Le nombre de personnes âgées de plus de 75 ans aura triplé d’ici à 2050. Ce vieillissement démographique peut être un atout économique et social important pour notre pays, et pour l’Europe, à condition que les autorités se saisissent réellement de cette question. Dans ce contexte, l’habitat prend toute sa dimension : les politiques publiques doivent encourager l’accompagnement massif du vieillissement chez soi.

Les Français expriment très majoritairement leur attachement à leur domicile, un lieu familier et rassurant. 90% d’entre eux préféreraient y demeurer si leur état de santé venait à se dégrader, plutôt que d’aller en maison de retraite. Si les seniors sont propriétaires à 74%, nombreux sont ceux, encore autonomes, qui n’ont pas les moyens d’adapter leur logement aux nécessités de l’âge, qui vivent dans un inconfort facteur de risques et de dépendance accidentelle.
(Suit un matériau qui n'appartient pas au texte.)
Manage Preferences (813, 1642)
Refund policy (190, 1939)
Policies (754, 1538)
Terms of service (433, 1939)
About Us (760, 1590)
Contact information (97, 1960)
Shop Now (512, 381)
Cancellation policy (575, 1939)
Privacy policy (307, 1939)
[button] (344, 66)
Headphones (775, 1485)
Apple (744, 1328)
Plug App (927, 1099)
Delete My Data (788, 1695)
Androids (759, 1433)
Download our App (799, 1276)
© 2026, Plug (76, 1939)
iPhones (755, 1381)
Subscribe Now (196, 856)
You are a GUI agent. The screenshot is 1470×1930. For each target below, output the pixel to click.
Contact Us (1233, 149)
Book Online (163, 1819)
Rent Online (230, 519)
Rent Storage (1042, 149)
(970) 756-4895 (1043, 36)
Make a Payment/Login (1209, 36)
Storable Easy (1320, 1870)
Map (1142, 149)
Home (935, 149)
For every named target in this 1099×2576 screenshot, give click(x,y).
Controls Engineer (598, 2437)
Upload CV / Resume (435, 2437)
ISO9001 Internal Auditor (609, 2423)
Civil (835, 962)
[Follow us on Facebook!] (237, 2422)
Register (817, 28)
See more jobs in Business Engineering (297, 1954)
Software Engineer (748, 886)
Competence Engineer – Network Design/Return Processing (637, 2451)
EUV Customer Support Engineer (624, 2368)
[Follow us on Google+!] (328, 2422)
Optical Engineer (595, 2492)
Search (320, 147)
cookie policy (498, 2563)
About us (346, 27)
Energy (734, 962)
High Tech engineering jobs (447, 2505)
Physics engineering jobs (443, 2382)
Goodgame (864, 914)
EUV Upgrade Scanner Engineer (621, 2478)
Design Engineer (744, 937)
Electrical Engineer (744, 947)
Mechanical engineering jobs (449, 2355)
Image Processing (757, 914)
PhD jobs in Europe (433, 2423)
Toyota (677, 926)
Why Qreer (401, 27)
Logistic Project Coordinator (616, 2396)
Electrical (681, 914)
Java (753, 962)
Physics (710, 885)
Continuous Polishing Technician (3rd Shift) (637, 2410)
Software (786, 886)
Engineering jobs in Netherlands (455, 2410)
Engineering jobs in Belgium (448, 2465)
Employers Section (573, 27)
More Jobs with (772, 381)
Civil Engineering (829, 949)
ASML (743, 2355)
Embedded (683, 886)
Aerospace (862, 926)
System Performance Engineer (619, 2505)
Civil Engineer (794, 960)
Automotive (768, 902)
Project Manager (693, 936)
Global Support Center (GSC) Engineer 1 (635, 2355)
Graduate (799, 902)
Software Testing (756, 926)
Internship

Un autre chiffre mérite d’être posé en parallèle : 89% des Français disent ne pas pouvoir financer un hébergement en maison de retraite.


3/ Concrètement, que proposez-vous pour favoriser le vieillissement à domicile ?

Nous devons faire évoluer notre système grâce à des réglementations ouvertes, favorables à l’adaptation du logement. L’adaptation de l’habitat représente un élément central de prévention de la dépendance : garantir un maintien à domicile durable, désiré, confortable et sécurisé constitue une réponse appropriée, d’un point de vue économique autant qu’affectif. Pour la mettre en oeuvre, il me paraît essentiel de décloisonner les modes de financement par un réaménagement des aides publiques et du dispositif fiscal dans ce domaine : par,notamment, la généralisation des micro-crédits pour les personnes âgées souhaitant adapter leur résidence principale, le transfert de crédit d’impôt des personnes âgées vers leurs descendants qui financent les travaux d’adaptation nécessaires au maintien à domicile de leurs aînés sans faire appel à l’aide publique.


4/ Femme de réflexion et d’action, vous êtes très investie sur le terrain économique et dans l’investissement social. Qu’est-ce-qui motive un tel engagement ?

Je pense que c’est tout d’abord la gestion de mon entreprise qui me permet de mettre en œuvre les idées et réflexions que je développe au quotidien, notamment en matière de défense des droits des femmes et de parité hommes/femmes. En effet, j’ai toujours été sensible à la place qu’il revient aujourd’hui de rendre aux femmes dans leur environnement de travail, de loisirs et dans leur épanouissement personnel.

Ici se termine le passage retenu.